◆ Page text ◆
--- begin ---
We must increase investment in children’s education in states affected by conflict, such as Syria and Mali. That’s the message I’ll be taking to our partner USAID’s Education Summit this week. The Summit will bring together experts in education to share best practice around USAID’s three goals: literacy in the early years, education in conflict situations and giving young people the skills for economic success.
Twenty eight million of the world’s 61 million out-of-school primary-school aged children live in conflict-affected poor countries1. In 2010 only 79% of young people in conflict-affected poor countries2 were literate, compared with 93% in other poor countries. In Mali, our assessments have found that the most vulnerable children – the youngest, adolescent girls and those with disabilities - are not accessing education in areas affected by internal conflict. We’ve found that the usual barriers to education the children face are exacerbated, and the most vulnerable tend to be excluded from education interventions. And yet school provides safety and a normal routine, as well as learning, for children whose lives have been turned upside down.
--- end ---
◆ Material provided ◆
--- begin ---
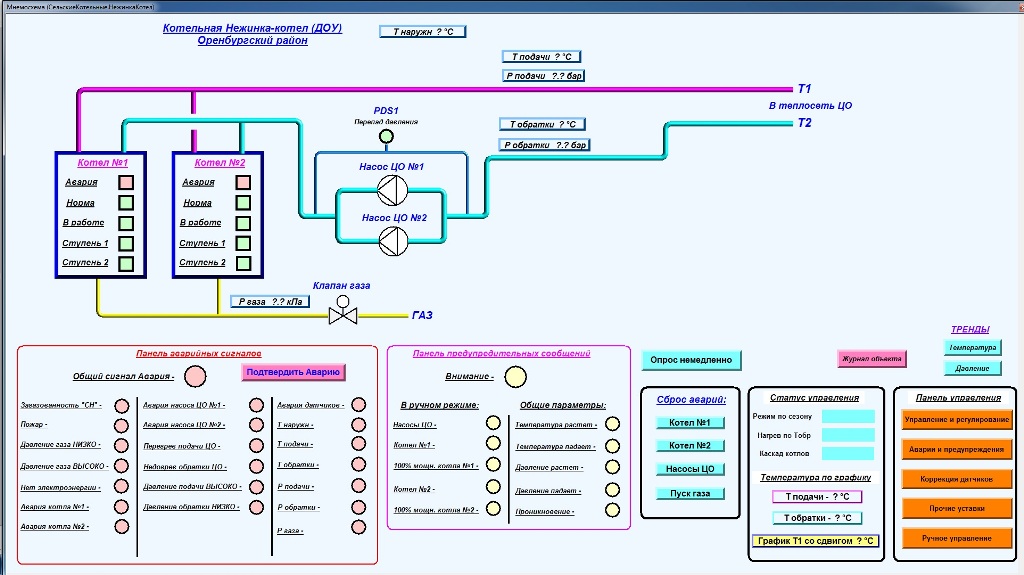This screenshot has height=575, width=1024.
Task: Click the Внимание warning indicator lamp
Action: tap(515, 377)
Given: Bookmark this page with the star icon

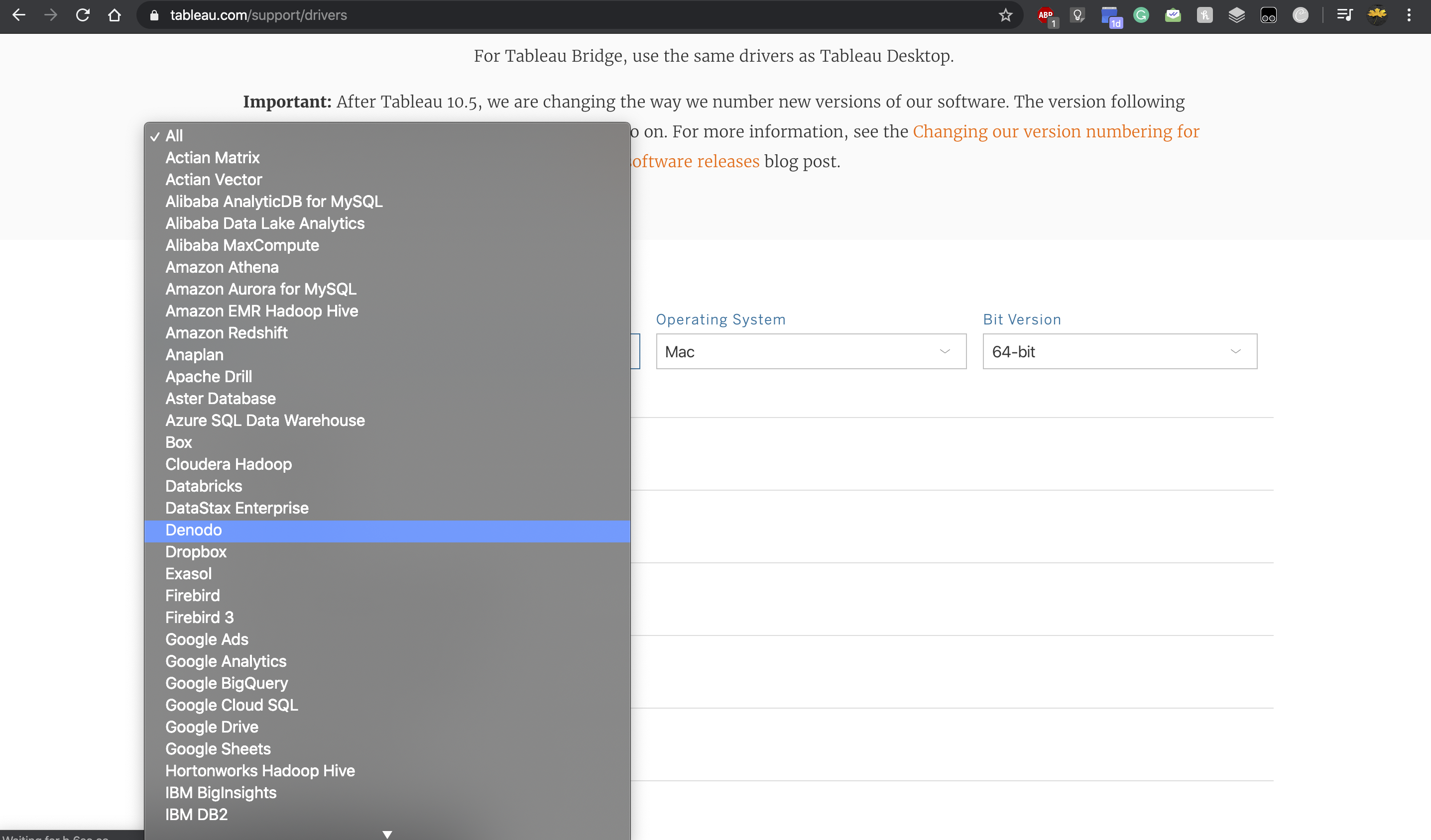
--- end ---
◆ Tasks ◆
- 1) Reproduce the stretch from "We must increase" through "for economic success." in the text on education in conflict-affected countries above the data.
- 2) Pick up the text on education in conflict-affected countries at its final sentence and extend it with a few more sentences in the same voice.

◆ Written responses ◆
- 1)
We must increase investment in children’s education in states affected by conflict, such as Syria and Mali. That’s the message I’ll be taking to our partner USAID’s Education Summit this week. The Summit will bring together experts in education to share best practice around USAID’s three goals: literacy in the early years, education in conflict situations and giving young people the skills for economic success.

- 2)
Our experience during the Mali conflict also shows that it’s possible to take very practical steps to make sure that even the most vulnerable children benefit from education opportunities. Plan works with the government to make sure children and communities are involved in planning education support during the conflict. This ‘bottom up’ approach has provided locally-led solutions to getting children back into school, and has created new early play and learning opportunities for the very youngest.
For a developing country in crisis, having an educated population is vital for economic growth. But humanitarian funding worldwide for education tends to be just 1-2% of the total. And no sector has a smaller share of humanitarian appeals funded: just 38% of aid requests for education are met, which is around half the average for all sectors3. At the Summit, I’ll be raising my hand for increasing donor funding for education in conflict and emergencies. Will you?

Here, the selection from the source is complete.